Conti 200218 2370

La gomma che viene dal freddo

Riscaldamento globale o no, da quelle parti fa quasi sempre freddo. Un freddo vero, autentico. Noi ci siamo stati recentemente e il termometro oscillava tra -10 e -20°. Mi riferisco alla Finlandia, o meglio alla parte settentrionale di quel Paese, la Lapponia che, dicono, è in assoluto il posto migliore al mondo per testare le qualità di una vettura o di una gomma. Ripeto, lo dicono in tanti.

E hanno ragione, perché tutti i big dell’auto e della componentistica (gomme ovviamente comprese) hanno centri di sviluppo e immense aree destinate ai test proprio in quella parte del mondo al di sopra del Circolo Polare Artico. E se un’auto, o una gomma, si comporterà bene in quei posti affascinanti ma anche, diciamolo, inospitali, beh allora avremo la ragionevole certezza che quell’automobile (o quella gomma) andrà bene dappertutto.

Così per dimostrare questa teoria Continental che ha accompagnato un manipolo di giornalisti a Levi un piccolo centro turistico lappone per far provare il suo ultimo prodotto invernale, il WinterContact TS 870, che verrà lanciato in Europa il prossimo autunno in 19 differenti misure per cerchi da 14 a 17 pollici di diametro.


Luogo dove si è svolta la manifestazione, una meravigliosa distesa di ghiaccio e neve dove sono state ricavate alcune piste di prova. Temperature polari (impossibile restare all’aperto per più di 10 minuti), un silenzio innaturale e un gruppo di tecnici tedeschi che illustrava le caratteristiche della loro ultima creazione. Che, va subito aggiunto, è stata presentata con semplicità e con un piccolo, grande, espediente.

Quale? Continental ha fatto provare ai presenti l’evoluzione delle gomme invernali degli ultimi 30/35 anni sempre nello stesso modo e sempre sullo stesso percorso. Utilizzando dapprima pneumatici “freschi” ma realizzati secondo le specifiche di allora, associati a vetture di quegli anni, passando poi ai periodi successivi facendo testare le evoluzioni di quella gomma associata allo stesso modello ma di una generazione successiva.

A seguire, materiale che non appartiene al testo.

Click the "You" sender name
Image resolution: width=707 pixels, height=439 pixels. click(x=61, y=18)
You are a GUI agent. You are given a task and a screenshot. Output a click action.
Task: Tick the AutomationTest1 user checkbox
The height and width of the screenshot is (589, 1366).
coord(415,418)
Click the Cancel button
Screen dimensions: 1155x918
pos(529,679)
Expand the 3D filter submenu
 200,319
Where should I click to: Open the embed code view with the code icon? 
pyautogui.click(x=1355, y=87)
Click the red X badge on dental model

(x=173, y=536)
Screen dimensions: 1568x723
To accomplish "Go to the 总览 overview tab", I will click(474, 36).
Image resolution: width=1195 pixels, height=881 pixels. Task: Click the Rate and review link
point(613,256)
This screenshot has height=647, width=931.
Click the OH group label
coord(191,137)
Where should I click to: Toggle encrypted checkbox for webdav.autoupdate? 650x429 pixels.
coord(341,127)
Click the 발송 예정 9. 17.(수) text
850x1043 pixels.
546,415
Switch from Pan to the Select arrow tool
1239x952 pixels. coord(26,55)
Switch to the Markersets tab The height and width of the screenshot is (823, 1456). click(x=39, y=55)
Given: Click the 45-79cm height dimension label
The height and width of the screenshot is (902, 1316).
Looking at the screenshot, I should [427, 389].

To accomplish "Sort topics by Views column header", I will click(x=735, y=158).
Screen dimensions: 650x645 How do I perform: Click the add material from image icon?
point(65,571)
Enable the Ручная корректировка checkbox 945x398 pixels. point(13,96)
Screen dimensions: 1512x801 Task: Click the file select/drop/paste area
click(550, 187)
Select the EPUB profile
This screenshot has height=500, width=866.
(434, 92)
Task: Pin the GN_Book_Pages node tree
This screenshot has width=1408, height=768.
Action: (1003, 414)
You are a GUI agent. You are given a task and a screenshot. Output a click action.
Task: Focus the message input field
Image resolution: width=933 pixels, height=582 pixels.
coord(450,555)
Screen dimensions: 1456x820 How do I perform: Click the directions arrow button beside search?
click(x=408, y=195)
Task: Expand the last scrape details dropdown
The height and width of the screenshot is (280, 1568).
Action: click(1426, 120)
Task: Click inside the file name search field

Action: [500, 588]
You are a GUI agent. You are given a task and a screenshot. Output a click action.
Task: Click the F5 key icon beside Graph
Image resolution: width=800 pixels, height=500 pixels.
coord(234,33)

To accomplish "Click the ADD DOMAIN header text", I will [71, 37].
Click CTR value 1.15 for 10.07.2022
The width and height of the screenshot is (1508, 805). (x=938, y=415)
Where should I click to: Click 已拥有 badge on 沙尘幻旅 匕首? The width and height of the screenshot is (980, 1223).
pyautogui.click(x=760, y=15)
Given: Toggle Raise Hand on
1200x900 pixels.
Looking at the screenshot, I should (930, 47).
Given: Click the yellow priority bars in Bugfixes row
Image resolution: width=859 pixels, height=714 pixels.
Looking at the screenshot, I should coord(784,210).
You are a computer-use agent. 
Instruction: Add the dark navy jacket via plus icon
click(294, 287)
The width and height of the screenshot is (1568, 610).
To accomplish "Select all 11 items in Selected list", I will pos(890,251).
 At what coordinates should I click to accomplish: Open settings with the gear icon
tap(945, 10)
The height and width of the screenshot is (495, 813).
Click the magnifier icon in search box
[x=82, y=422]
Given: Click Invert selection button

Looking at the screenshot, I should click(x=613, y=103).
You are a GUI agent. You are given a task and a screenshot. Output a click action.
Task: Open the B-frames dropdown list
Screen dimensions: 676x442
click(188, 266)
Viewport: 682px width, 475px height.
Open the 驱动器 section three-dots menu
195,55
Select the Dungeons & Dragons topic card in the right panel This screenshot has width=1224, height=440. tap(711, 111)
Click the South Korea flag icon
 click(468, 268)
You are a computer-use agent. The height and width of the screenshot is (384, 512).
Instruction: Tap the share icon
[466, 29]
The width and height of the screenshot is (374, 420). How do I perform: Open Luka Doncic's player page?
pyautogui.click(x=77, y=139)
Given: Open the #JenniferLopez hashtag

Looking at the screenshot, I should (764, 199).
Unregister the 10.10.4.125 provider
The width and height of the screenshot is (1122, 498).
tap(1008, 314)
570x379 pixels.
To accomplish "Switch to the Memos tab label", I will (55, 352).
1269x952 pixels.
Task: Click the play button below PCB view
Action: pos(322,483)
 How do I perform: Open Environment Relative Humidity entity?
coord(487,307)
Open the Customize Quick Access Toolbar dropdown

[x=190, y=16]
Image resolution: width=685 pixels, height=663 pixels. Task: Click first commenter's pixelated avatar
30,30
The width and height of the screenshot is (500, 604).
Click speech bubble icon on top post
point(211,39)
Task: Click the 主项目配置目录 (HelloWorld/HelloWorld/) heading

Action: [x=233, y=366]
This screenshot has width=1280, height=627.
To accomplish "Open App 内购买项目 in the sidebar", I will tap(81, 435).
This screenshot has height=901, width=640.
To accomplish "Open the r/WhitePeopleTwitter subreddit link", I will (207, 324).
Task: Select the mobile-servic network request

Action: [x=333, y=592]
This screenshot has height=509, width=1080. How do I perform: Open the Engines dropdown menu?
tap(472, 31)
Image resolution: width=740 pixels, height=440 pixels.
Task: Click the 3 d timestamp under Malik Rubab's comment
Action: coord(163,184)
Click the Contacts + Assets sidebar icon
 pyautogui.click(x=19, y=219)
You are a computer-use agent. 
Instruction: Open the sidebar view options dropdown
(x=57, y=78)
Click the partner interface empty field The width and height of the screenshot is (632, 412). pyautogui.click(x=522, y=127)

Così è stato divertente scoprire la lunga strada percorsa da chi produce pneumatici, guidando le varie generazioni delle Vokswagen Golf GTI che si sono succedute nel tempo a partire dalla fine degli anni ‘80. Così saltando da una generazione all’altra, la guida diventava più facile, più precisa, mentre le risposte e la direzionalità delle gomme aumentava in modo esponenziale, fino agli eccellenti risultati che abbiamo verificato guidando una GTI dei nostri giorni.

Analogamente lo staff di Continental ha organizzato un test di frenata da una velocità di 50 km/h con gomme dal battistrada di differente spessore, spaziando da un treno di pneumatici nuovi fino a set di gomme con spessore anche inferiore ai 3 mm (misura peraltro ammessa dalla legge). Anche in questo caso sono state utilizzate vetture identiche, Audi A3 Sportback, e ancora una volta i risultati sono stati evidenti e tangibili, con differenze sensibili (anche ben oltre i 10 metri tra un battistrada e l’altro) nei test di frenata effettuati con pneumatici nuovi associati a quelli con gomme usurate.

Insomma se parlare in termini comprensibili del rendimento degli pneumatici non è mai esercizio semplice, questo curioso e divertente viaggio nel tempo si è rivelato molto utile perché ha permesso di capire in modo molto intuitivo e immediato quanta strada hanno percorso i produttori di pneumatici negli ultimi trent’anni.